Il sindaco. Nudo ed esposto all’arroganza della malavita organizzata: il confine abruzzese va protetto. Lo ha ripetuto nel summit il sindaco Tiziana Magnacca. Decisa a portare avanti la battaglia per la sicurezza al fianco di cittadini e operatori, Magnacca ha ribadito l’insostenibilità di una situazione che sta impoverendo e spaventando il territorio. «Avevo invitato a intervenire i carabinieri ma sono impegnati. Il maggiore Giancarlo Vitiello mi ha fatto sapere che l’organico della caserma di San Salvo è stato potenziato con tre unità. Resto convinta che San Salvo debba essere maggiormente protetta. Quello che è accaduto nei giorni scorsi lo dimostra. Avanzerò per questo al ministro Alfano la richiesta di avere a San Salvo militari dell’esercito in ausilio delle forze dell’ordine. Milano li ha avuti perché San Salvo no con quello che accade qui?» ha chiesto il primo cittadino. Subito dopo il sindaco ha proposto di formare un comitato ristretto per decidere prima possibile come organizzare un servizio di vigilanza e di videosorveglianza.

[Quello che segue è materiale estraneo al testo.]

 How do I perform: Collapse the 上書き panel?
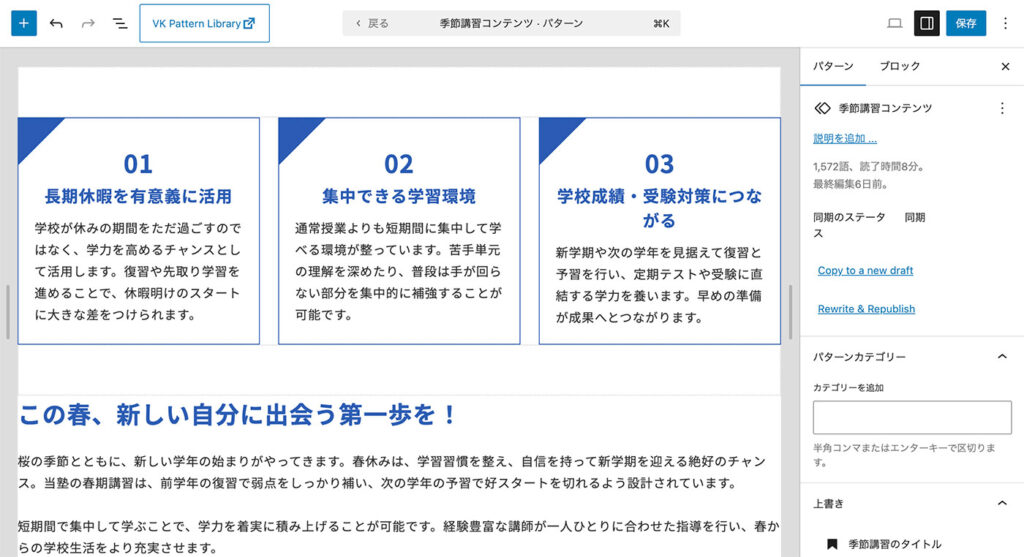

Arap e imprese. Giuseppe Cellucci in veste di amministratore Arap ha portato i saluti di Leombroni. «Arap appoggia il Comune e gli imprenditori e giudica positivamente il progetto di videosorveglianza, vigilantes e illuminazione», ha detto.Da valutare c’è la fattibilità di un progetto-pilota che prevede l’installazione di un impianto di videosorveglianza in grado di leggere le targhe dei veicoli. Per l’attuazione occorre del tempo dal momento che occorrerebbero 10milioni di euro che si sta cercando di ottenerli con i fondi previsti nel masterplan per la banda larga. In alternativa ci sarebbero i ribassi d’asta sempre dei lavori della banda larga ma i tempi si allungherebbero ulteriormente. Dopo l’intervento di vari imprenditori che hanno raccontato la propria angoscia (qualcuno ha anche contestato l’Arap) ha parlato Roberto Minenna della Pilkington. Minenna ai rimedi elencati dal sindaco ha aggiunto la richiesta di più illuminazione in tutta la zona industriale, il tallone d'Achille di Piana Sant’Angelo. Almeno 2 chilometri di rete sono fuori uso perché sono stati rubati i cavi in rame e danneggiati i cavidotti. La spesa di ripristino è alta. L’imprenditore Fabio Raspa ha lanciato la proposta di una raccolta di firme da presentare al prefetto in cui si chiede una pattuglia fissa di carabinieri o polizia.
Il tavolo di lavoro. In conclusione imprenditori e Comune daranno vita a un tavolo di lavoro che gestisca la questione sicurezza. Saranno contattati anche gli imprenditori impossibilitati a partecipare ieri. Sabato saranno resi noti i nomi dei componenti il comitato.